- REQUIREMENT -
Using the line that contains "Alles afwijzen (53, 66)" as the start, restate each line word for word through the final line of the material below, and return only those.

- LISTED ENTRIES -
◆ ◆ ◆ ◆ ◆ ◆ ◆

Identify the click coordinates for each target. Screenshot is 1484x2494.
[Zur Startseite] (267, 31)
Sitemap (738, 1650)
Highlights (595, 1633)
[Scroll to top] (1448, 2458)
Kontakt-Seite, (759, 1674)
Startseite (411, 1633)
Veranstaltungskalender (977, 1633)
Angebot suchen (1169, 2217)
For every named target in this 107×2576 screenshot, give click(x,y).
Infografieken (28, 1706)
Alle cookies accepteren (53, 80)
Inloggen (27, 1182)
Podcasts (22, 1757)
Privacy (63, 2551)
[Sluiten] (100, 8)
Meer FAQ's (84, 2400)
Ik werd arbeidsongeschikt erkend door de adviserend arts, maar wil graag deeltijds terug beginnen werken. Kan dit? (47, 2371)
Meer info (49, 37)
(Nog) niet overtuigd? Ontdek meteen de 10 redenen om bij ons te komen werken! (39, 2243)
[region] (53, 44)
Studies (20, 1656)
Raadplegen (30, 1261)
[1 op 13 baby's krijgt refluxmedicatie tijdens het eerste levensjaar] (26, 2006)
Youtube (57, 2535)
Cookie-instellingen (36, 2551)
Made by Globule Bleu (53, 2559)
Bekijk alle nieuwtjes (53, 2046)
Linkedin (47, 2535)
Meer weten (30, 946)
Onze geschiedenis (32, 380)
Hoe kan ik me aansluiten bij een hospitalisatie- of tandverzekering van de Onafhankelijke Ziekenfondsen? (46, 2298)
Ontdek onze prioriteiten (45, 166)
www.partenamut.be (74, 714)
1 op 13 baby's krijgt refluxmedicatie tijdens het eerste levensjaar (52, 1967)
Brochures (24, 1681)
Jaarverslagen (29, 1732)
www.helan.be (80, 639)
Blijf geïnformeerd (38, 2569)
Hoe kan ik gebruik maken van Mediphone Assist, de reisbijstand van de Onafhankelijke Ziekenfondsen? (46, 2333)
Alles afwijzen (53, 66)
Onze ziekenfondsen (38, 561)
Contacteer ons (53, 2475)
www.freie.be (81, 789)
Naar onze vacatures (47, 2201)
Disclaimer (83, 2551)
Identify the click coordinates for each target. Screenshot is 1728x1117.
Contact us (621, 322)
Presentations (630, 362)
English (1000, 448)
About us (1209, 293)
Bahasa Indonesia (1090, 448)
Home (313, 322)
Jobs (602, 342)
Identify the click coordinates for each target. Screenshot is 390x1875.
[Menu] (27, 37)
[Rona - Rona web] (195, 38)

◆ ◆ ◆ ◆ ◆ ◆ ◆

- WORKED SOLUTION -
Alles afwijzen (53, 66)
Onze ziekenfondsen (38, 561)
Contacteer ons (53, 2475)
www.freie.be (81, 789)
Naar onze vacatures (47, 2201)
Disclaimer (83, 2551)
Identify the click coordinates for each target. Screenshot is 1728x1117.
Contact us (621, 322)
Presentations (630, 362)
English (1000, 448)
About us (1209, 293)
Bahasa Indonesia (1090, 448)
Home (313, 322)
Jobs (602, 342)
Identify the click coordinates for each target. Screenshot is 390x1875.
[Menu] (27, 37)
[Rona - Rona web] (195, 38)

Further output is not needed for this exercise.